### What needs to be done
Apart from the images, repeat the data below exactly as written.

[Start of Attachment]

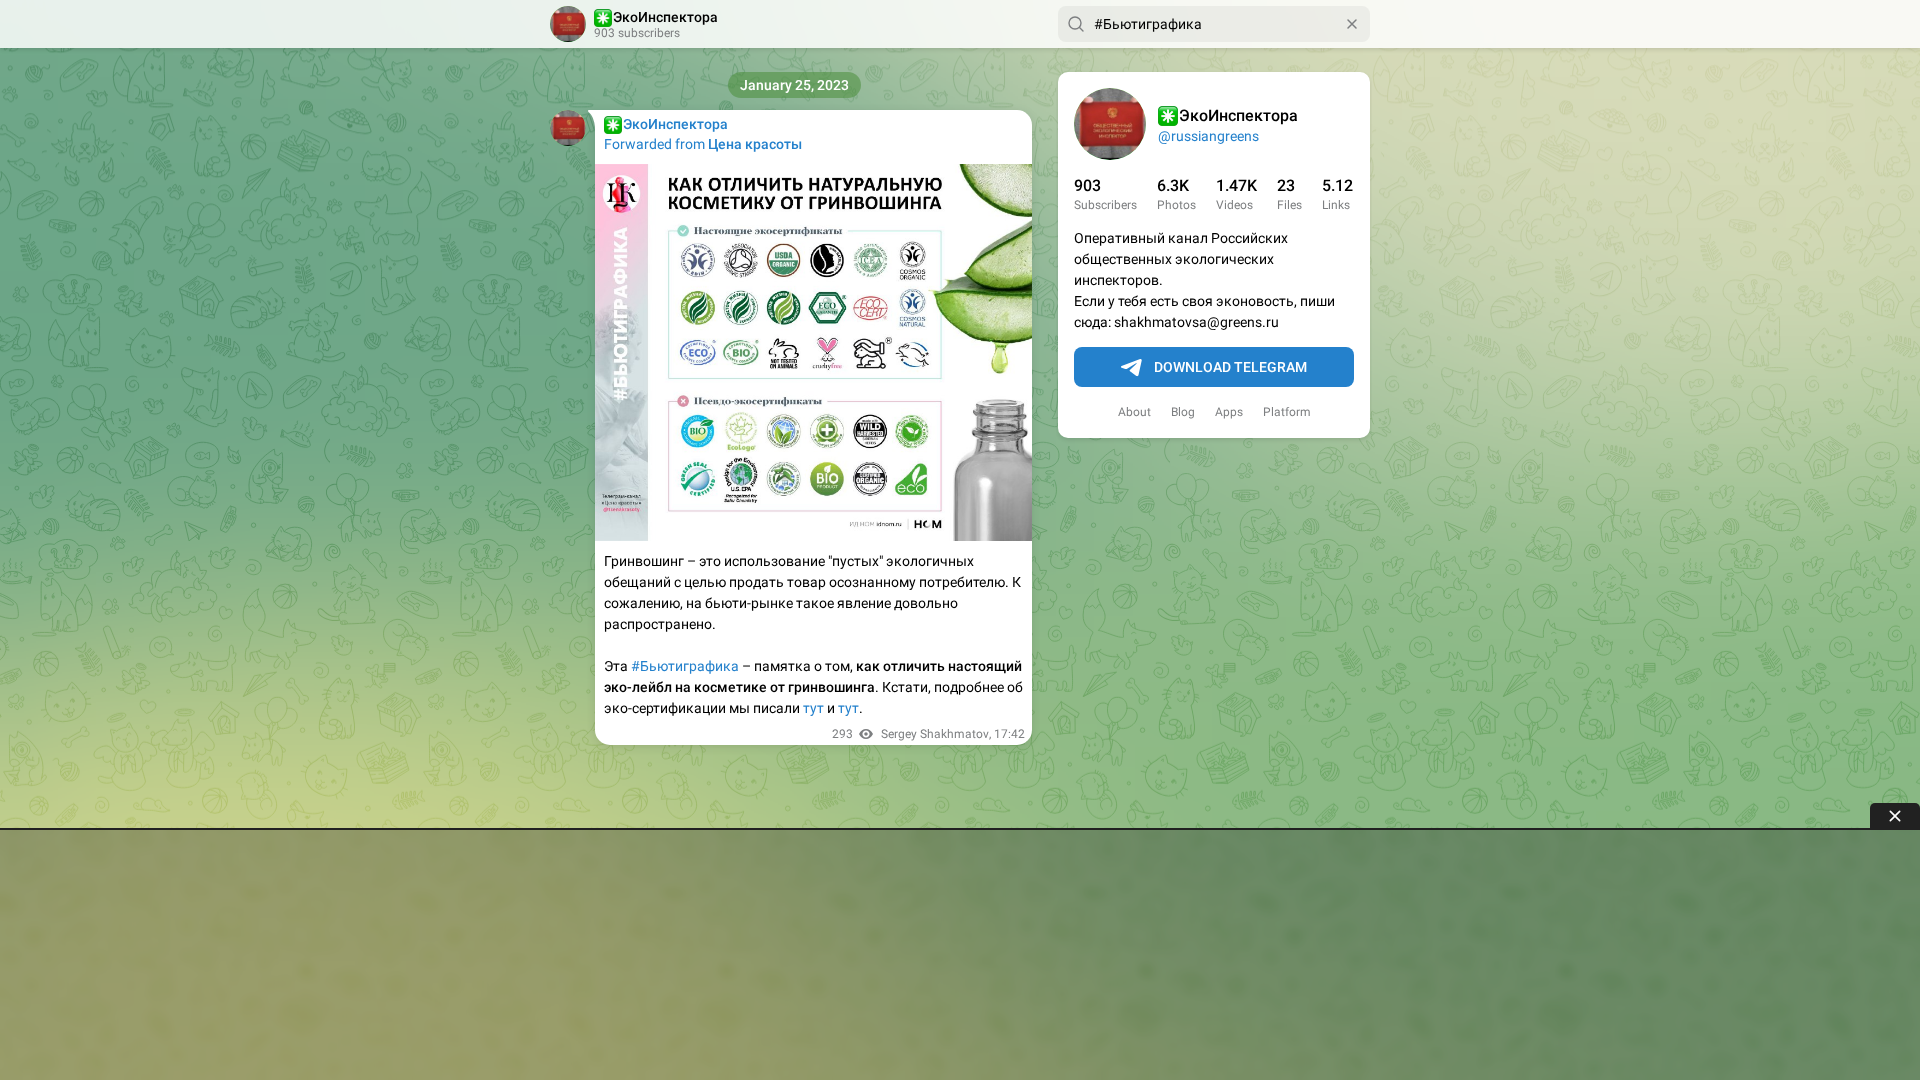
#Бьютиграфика (685, 666)
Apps (1229, 412)
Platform (1287, 412)
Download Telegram (1230, 367)
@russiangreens (1208, 136)
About (1134, 412)
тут (813, 708)
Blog (1183, 412)
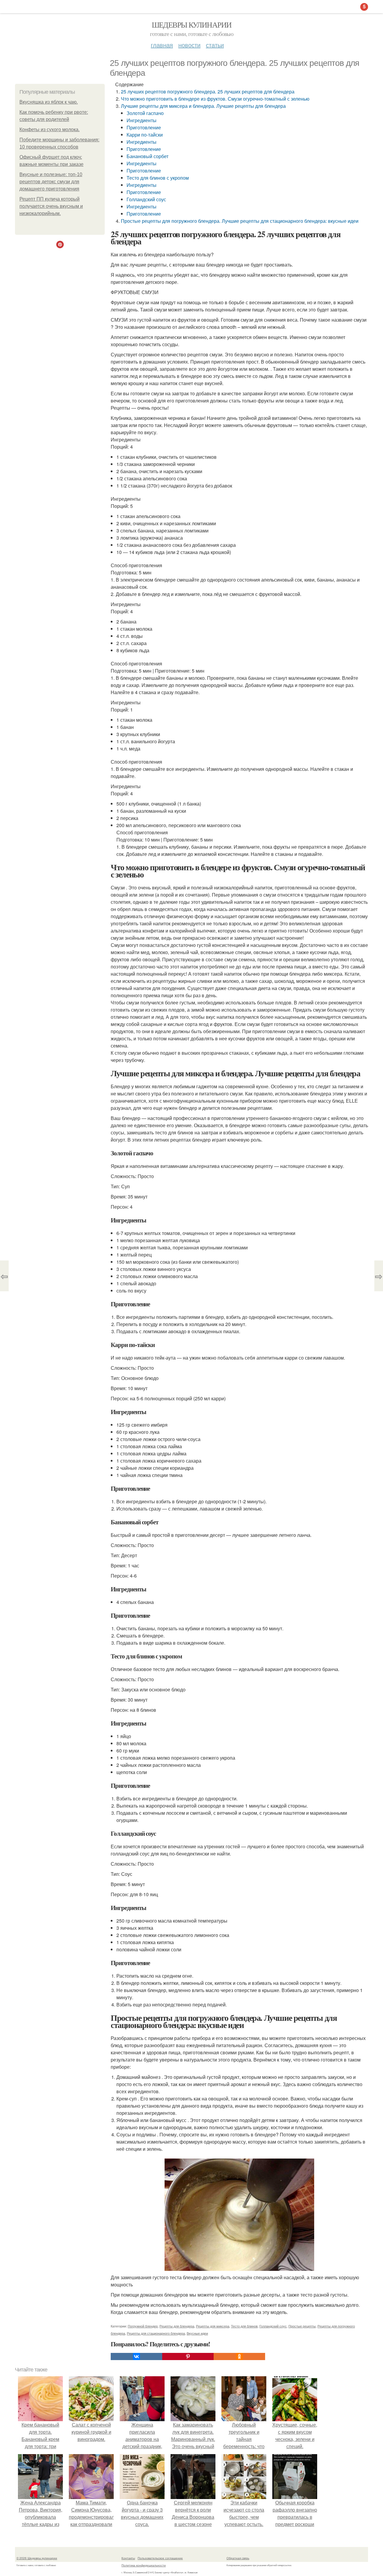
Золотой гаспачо (145, 113)
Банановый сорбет (147, 156)
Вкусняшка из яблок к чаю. (48, 102)
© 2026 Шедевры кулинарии (36, 2558)
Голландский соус (146, 199)
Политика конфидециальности (143, 2565)
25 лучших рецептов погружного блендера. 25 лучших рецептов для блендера (207, 91)
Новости (189, 44)
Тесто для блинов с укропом (158, 177)
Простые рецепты (302, 2326)
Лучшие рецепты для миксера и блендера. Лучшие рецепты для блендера (203, 105)
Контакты (128, 2558)
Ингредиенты (141, 120)
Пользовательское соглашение (160, 2558)
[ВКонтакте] (136, 2356)
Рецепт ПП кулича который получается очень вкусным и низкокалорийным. (51, 206)
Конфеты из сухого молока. (49, 129)
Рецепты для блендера (176, 2326)
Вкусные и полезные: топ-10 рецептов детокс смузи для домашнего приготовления (50, 181)
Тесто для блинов (244, 2326)
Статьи (215, 44)
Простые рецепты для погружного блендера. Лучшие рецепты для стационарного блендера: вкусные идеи (239, 220)
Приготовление (144, 127)
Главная (162, 44)
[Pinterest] (188, 2356)
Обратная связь (238, 2558)
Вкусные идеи (197, 2333)
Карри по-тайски (145, 134)
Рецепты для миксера (212, 2326)
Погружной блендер (143, 2326)
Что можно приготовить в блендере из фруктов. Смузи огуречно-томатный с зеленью (215, 98)
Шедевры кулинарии (192, 24)
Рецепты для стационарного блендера (156, 2333)
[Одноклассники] (239, 2356)
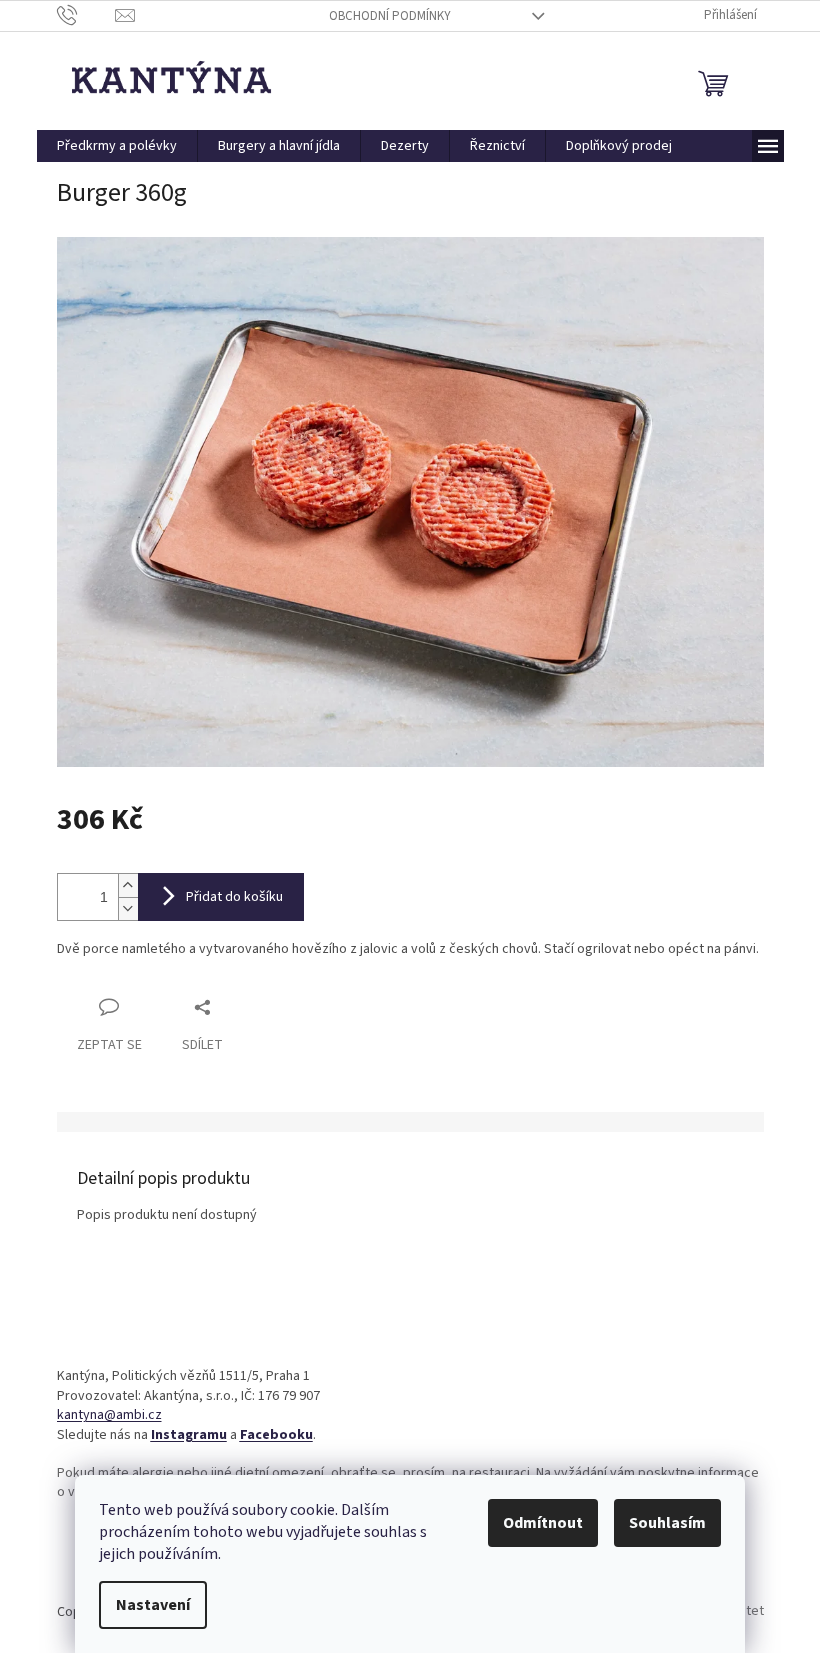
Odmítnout (543, 1523)
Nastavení (153, 1605)
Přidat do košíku (234, 897)
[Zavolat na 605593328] (86, 15)
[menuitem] (117, 146)
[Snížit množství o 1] (128, 908)
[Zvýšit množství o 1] (128, 885)
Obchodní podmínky (390, 16)
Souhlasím (667, 1523)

[End of Attachment]

### Your response
#Бьютиграфика (685, 666)
Apps (1229, 412)
Platform (1287, 412)
Download Telegram (1230, 367)
@russiangreens (1208, 136)
About (1134, 412)
тут (813, 708)
Blog (1183, 412)
Золотой гаспачо (145, 113)
Банановый сорбет (147, 156)
Вкусняшка из яблок к чаю. (48, 102)
© 2026 Шедевры кулинарии (36, 2558)
Голландский соус (146, 199)
Политика конфидециальности (143, 2565)
25 лучших рецептов погружного блендера. 25 лучших рецептов для блендера (207, 91)
Новости (189, 44)
Тесто для блинов с укропом (158, 177)
Простые рецепты (302, 2326)
Лучшие рецепты для миксера и блендера. Лучшие рецепты для блендера (203, 105)
Контакты (128, 2558)
Ингредиенты (141, 120)
Пользовательское соглашение (160, 2558)
[ВКонтакте] (136, 2356)
Рецепт ПП кулича который получается очень вкусным и низкокалорийным. (51, 206)
Конфеты из сухого молока. (49, 129)
Рецепты для блендера (176, 2326)
Вкусные и полезные: топ-10 рецептов детокс смузи для домашнего приготовления (50, 181)
Тесто для блинов (244, 2326)
Статьи (215, 44)
Простые рецепты для погружного блендера. Лучшие рецепты для стационарного блендера: вкусные идеи (239, 220)
Приготовление (144, 127)
Главная (162, 44)
[Pinterest] (188, 2356)
Обратная связь (238, 2558)
Вкусные идеи (197, 2333)
Карри по-тайски (145, 134)
Рецепты для миксера (212, 2326)
Погружной блендер (143, 2326)
Что можно приготовить в блендере из фруктов. Смузи огуречно-томатный с зеленью (215, 98)
Шедевры кулинарии (192, 24)
Рецепты для стационарного блендера (156, 2333)
[Одноклассники] (239, 2356)
Odmítnout (543, 1523)
Nastavení (153, 1605)
Přidat do košíku (234, 897)
[Zavolat na 605593328] (86, 15)
[menuitem] (117, 146)
[Snížit množství o 1] (128, 908)
[Zvýšit množství o 1] (128, 885)
Obchodní podmínky (390, 16)
Souhlasím (667, 1523)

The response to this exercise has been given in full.